#### YOUR OBJECTIVE:
The records are to be repeated exactly, and any images in them are to be dropped.

........

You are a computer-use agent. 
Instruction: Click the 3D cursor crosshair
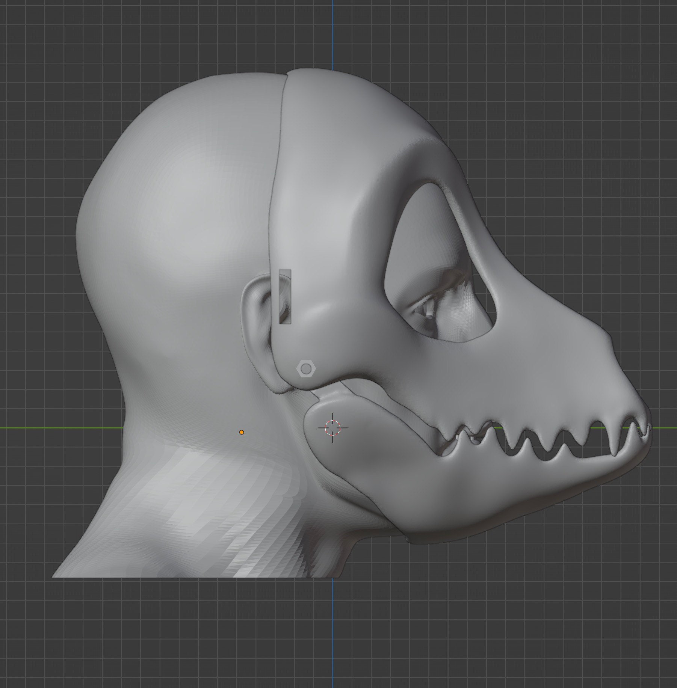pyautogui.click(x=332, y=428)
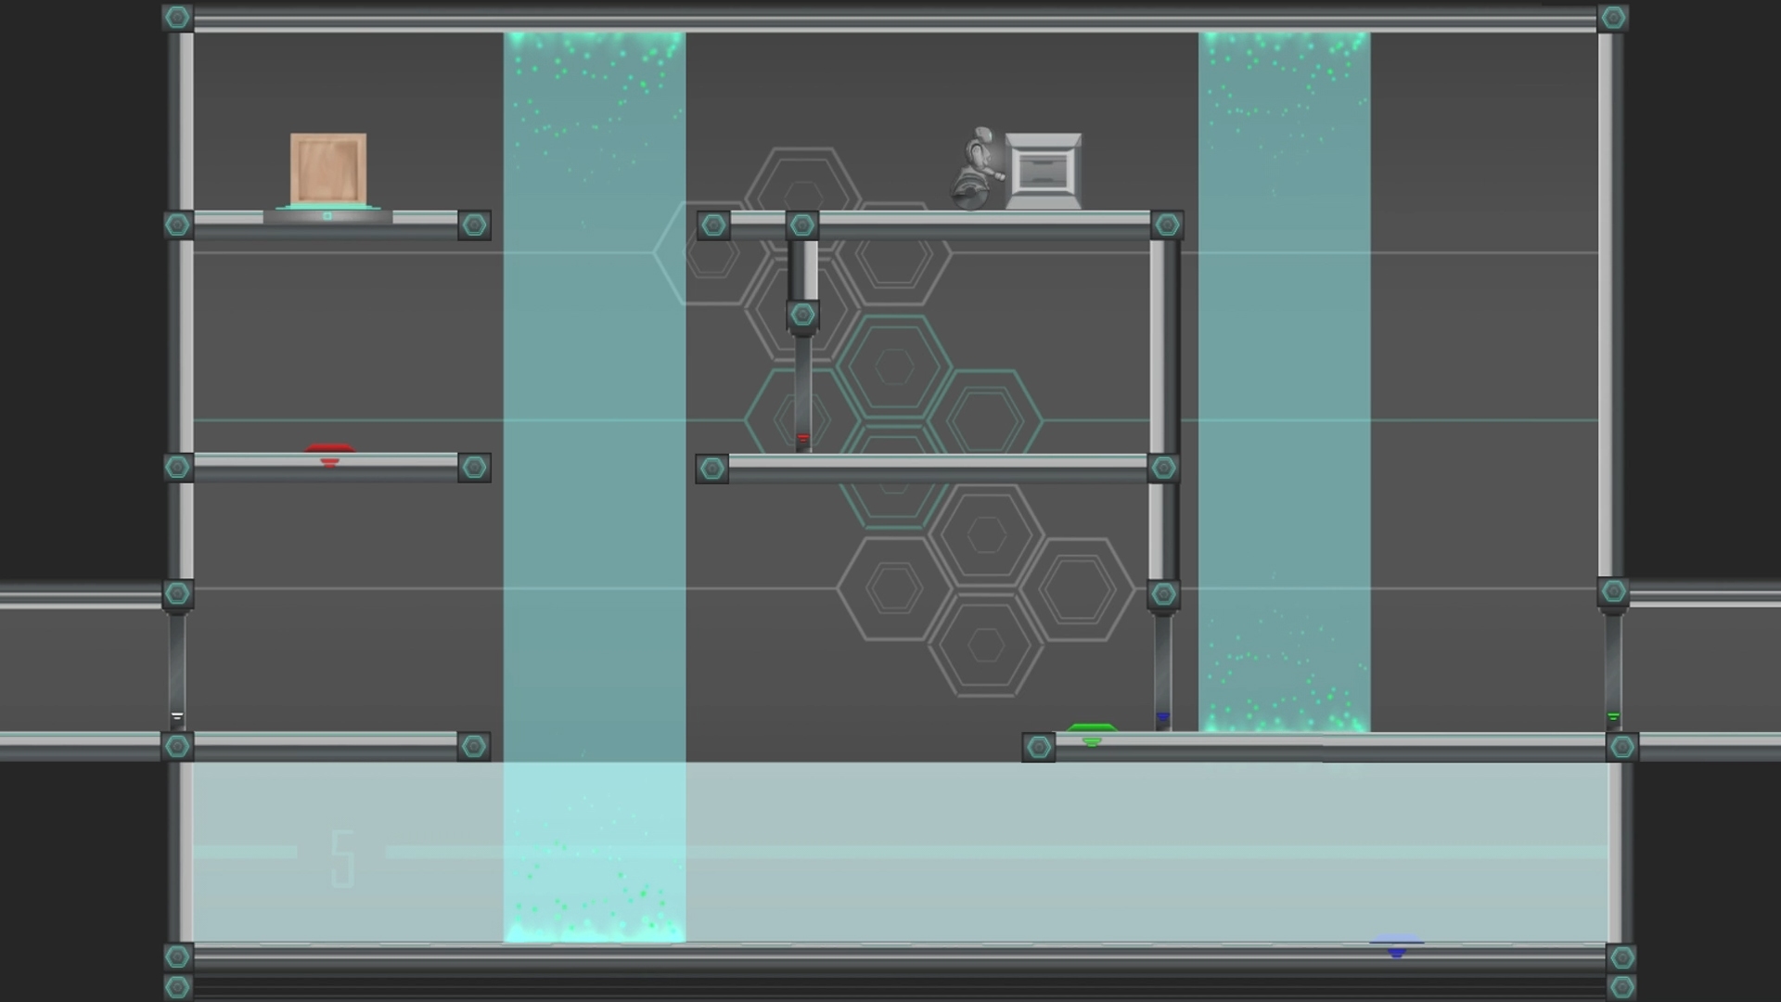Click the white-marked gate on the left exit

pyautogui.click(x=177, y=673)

........

#### RESPONSE AREA:
You are a computer-use agent. 
Instruction: Click the 3D cursor crosshair
pyautogui.click(x=332, y=428)
Click the white-marked gate on the left exit

pyautogui.click(x=177, y=673)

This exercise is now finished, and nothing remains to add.